### GIVEN REQUEST 1
Answer these questions using the ReFS deduplication article:
(a) What does the compression engine generate to decide whether a block is eligible for compression?
(b) Which of the two methods supports only scheduled jobs?
(c) Which of the three modes is the default?
### GIVEN REQUEST 2
List every resiliency setting that the ReFS deduplication article says the feature supports.

-- begin DOCUMENT EXCERPT --

Skip to content

Latest commit

 

History

History
427 lines (287 loc) · 22 KB

refs-deduplication-and-compression.md

File metadata and controls

427 lines (287 loc) · 22 KB
title description author ms.author ms.topic ms.date
Optimize storage with ReFS deduplication and compression in Azure Stack HCI
Learn how to use ReFS deduplication and compression in Azure Stack HCI to optimize storage.
alkohli
alkohli
how-to
04/10/2024

Optimize storage with ReFS deduplication and compression in Azure Stack HCI

[!INCLUDE hci-applies-to-23h2]

This article describes the Resilient File System (ReFS) deduplication and compression feature and how to use this feature in Azure Stack HCI to optimize storage.

What is ReFS deduplication and compression?

ReFS deduplication and compression is a storage optimization feature designed specifically for active workloads, such as Azure virtual desktop infrastructure (VDI) on Azure Stack HCI. This feature helps optimize storage usage and reduce storage cost.

This feature uses ReFS block cloning to reduce data movement and enable metadata only operations. The feature operates at the data block level and uses fixed block size depending on the cluster size. The compression engine generates a heatmap to identify if a block should be eligible for compression, optimizing for CPU usage.

You can run ReFS deduplication and compression as a one-time job or automate it with scheduled jobs. This feature works with both all-flash and hybrid systems and supports various resiliency settings, such as two-way mirror, nested two-way mirror, three-way mirror, and mirror accelerated parity.

Benefits

Here are the benefits of using ReFS deduplication and compression:

  • Storage savings for active workloads. Designed for active workloads, such as VDI, ensuring efficient performance in demanding environments.
  • Multiple modes. Operates in three modes: deduplication only, compression only, and deduplication and compression (default mode), allowing optimization based on your needs.
  • Incremental deduplication. Deduplicates only new or changed data as opposed to scanning the entire volume every time, optimizing job duration and reducing impact on system performance.

Prerequisites

Before you begin, make sure that the following prerequisites are completed:

  • You have access to an Azure Stack HCI cluster that is deployed and registered.
  • You have the cluster shared volume (CSV) created on the cluster and you have access to it.
  • The CSV doesn't have the Windows Data Deduplication feature enabled already.

Use ReFS deduplication and compression

You can use ReFS deduplication and compression via Windows Admin Center or PowerShell. PowerShell allows both manual and automated jobs, whereas Windows Admin Center supports only scheduled jobs. Regardless of the method, you can customize job settings and utilize file change tracking for quicker subsequent runs.

Enable and run ReFS deduplication and compression

In Windows Admin Center, you can create a schedule for ReFS deduplication and compression to run on an existing volume or a new volume during volume creation.

-- end DOCUMENT EXCERPT --
-- begin INFORMATION SHOWN --

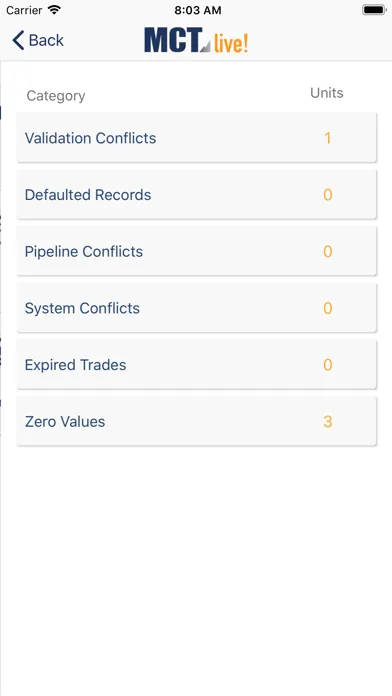Tap Expired Trades unit count 0
The image size is (392, 696).
point(328,365)
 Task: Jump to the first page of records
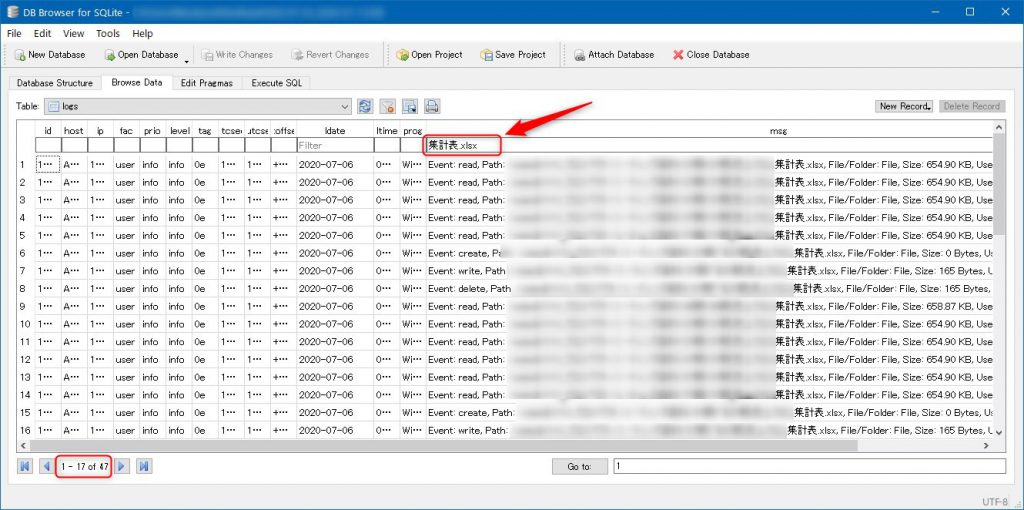(x=24, y=466)

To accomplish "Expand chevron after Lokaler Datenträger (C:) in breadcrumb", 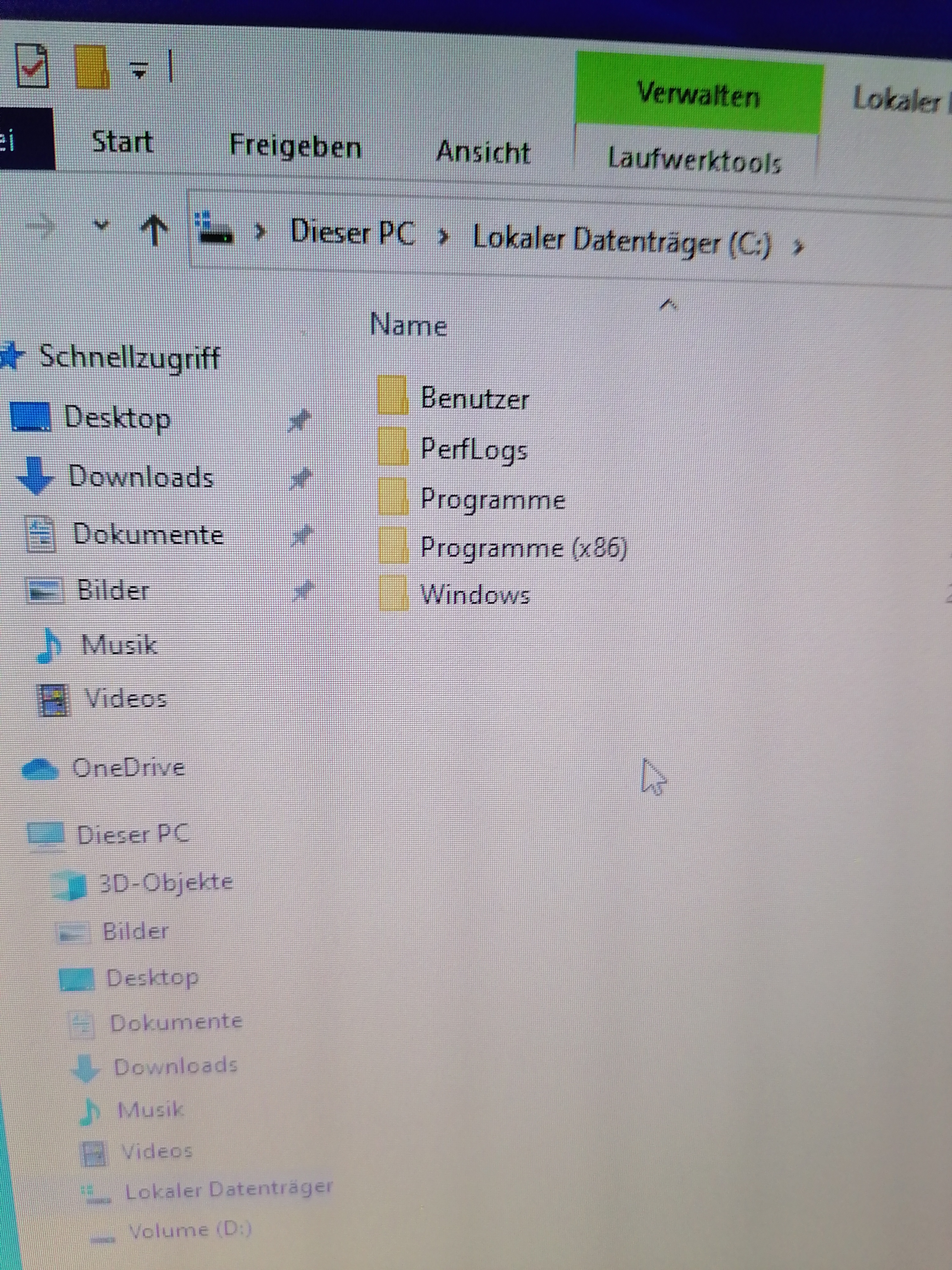I will point(797,247).
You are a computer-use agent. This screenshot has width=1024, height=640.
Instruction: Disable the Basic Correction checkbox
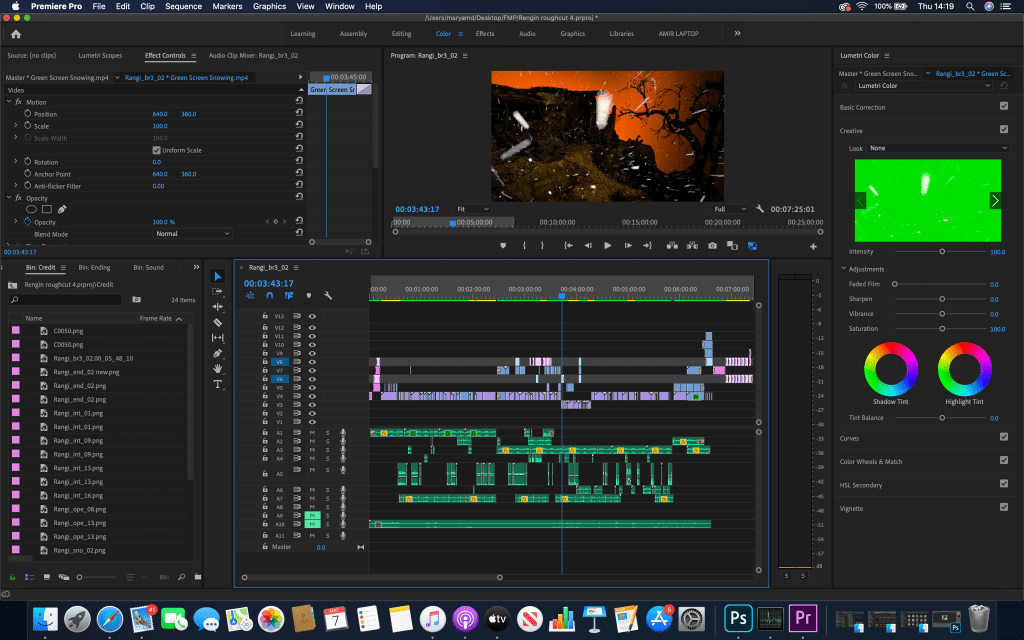point(1003,106)
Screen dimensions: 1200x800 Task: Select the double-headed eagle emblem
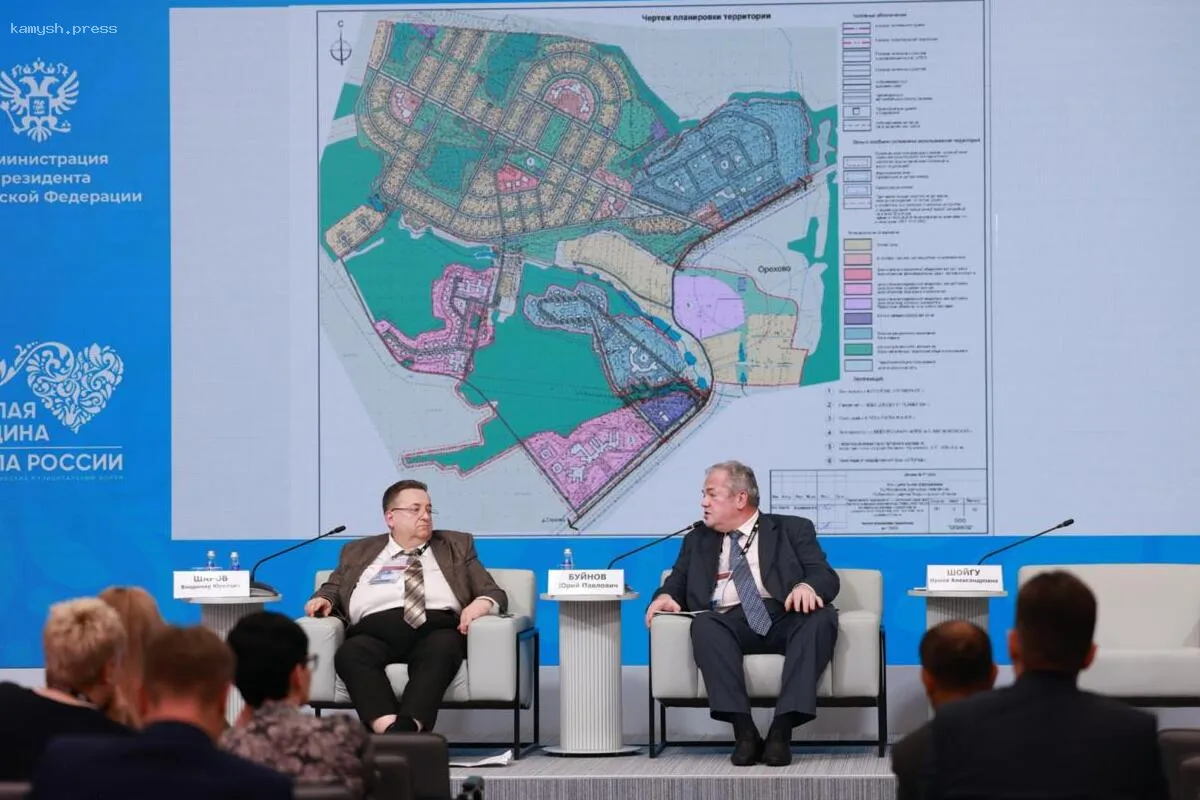click(39, 99)
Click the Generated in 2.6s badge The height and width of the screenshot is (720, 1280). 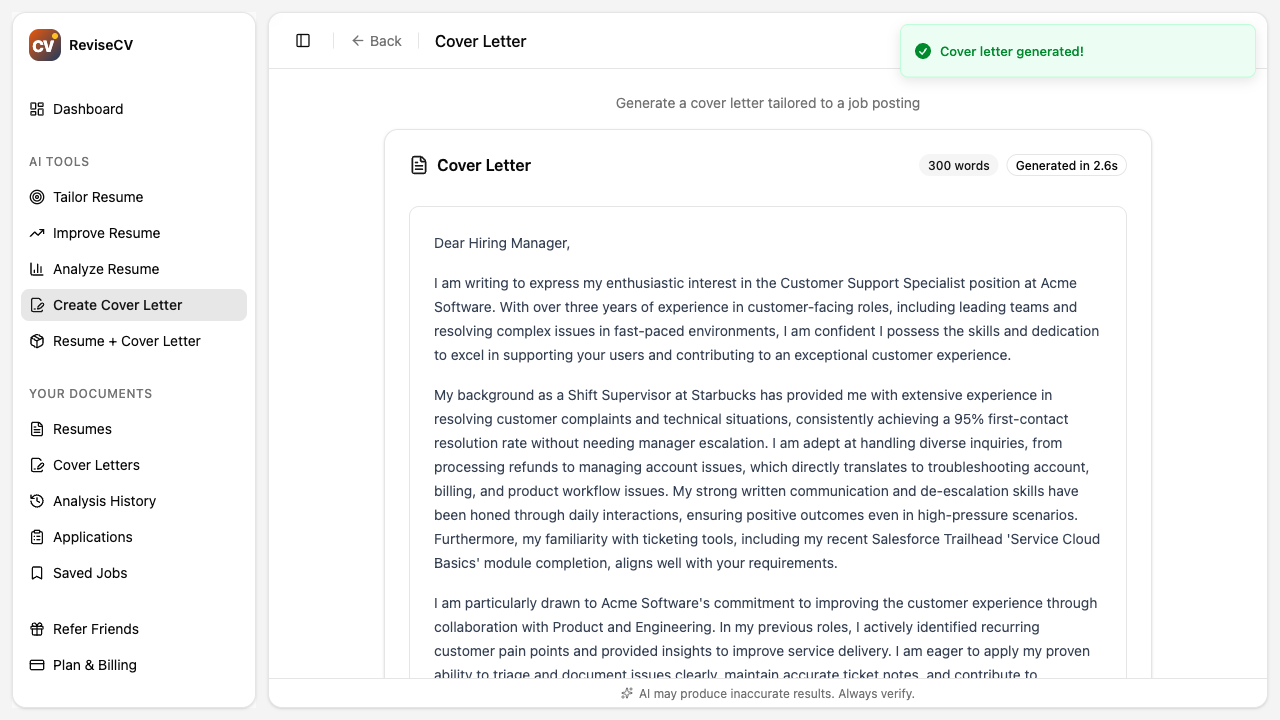click(1066, 165)
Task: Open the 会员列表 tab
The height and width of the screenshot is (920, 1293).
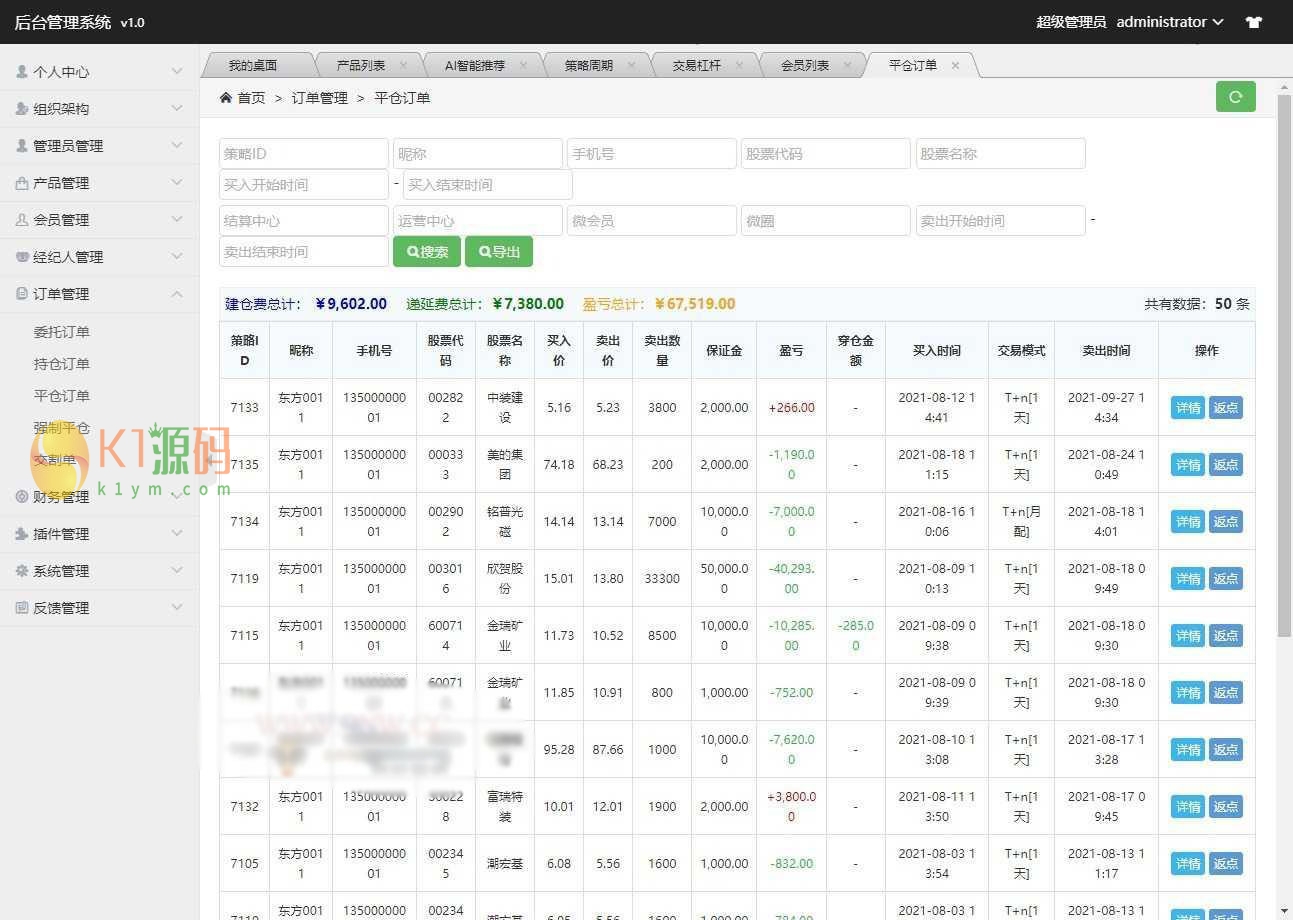Action: [x=806, y=64]
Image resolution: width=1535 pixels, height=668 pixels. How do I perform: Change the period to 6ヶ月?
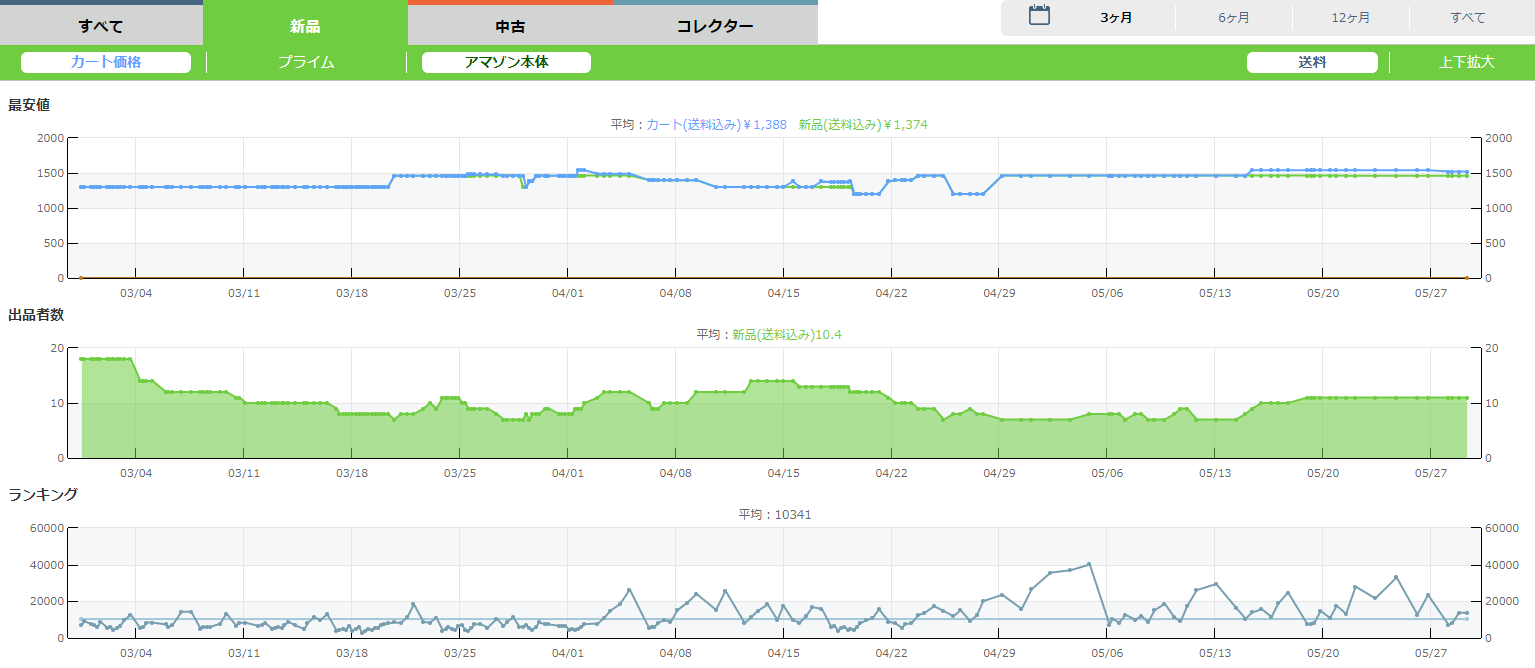1233,18
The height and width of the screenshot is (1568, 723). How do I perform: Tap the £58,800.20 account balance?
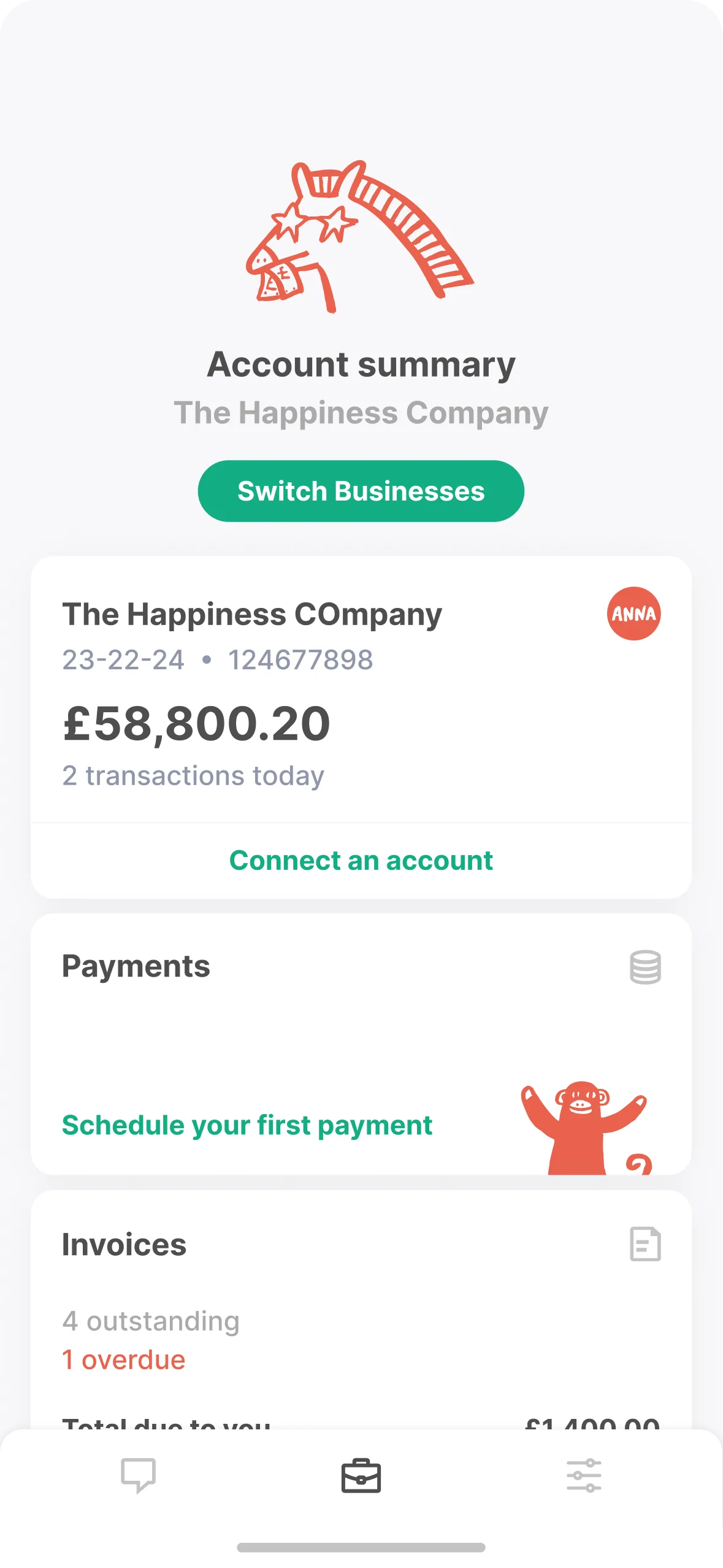click(196, 724)
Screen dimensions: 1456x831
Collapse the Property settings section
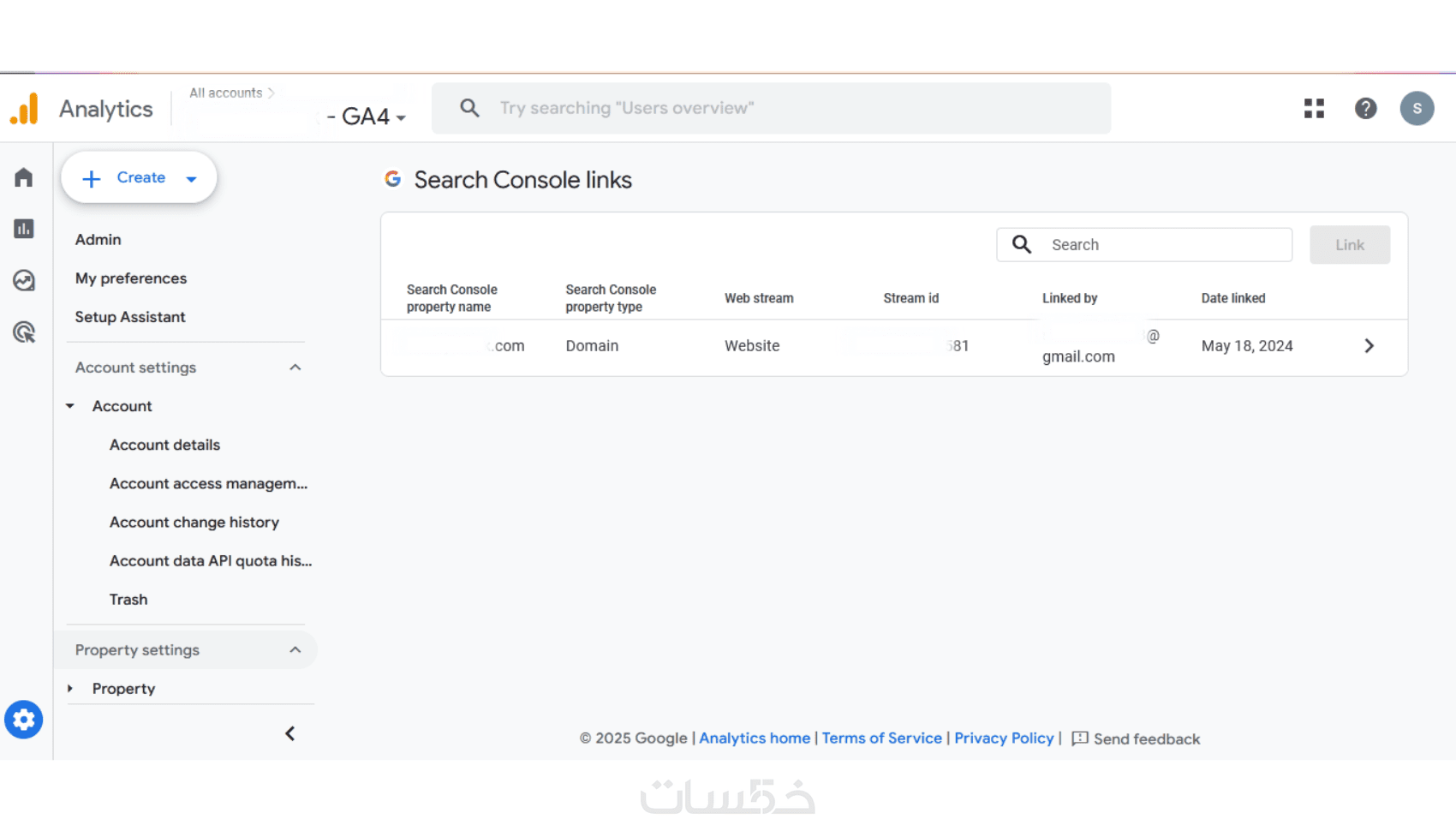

-- end INFORMATION SHOWN --

### RESULT 1
(a) A heatmap.
(b) Windows Admin Center.
(c) Deduplication and compression.

### RESULT 2
- Two-way mirror
- Nested two-way mirror
- Three-way mirror
- Mirror accelerated parity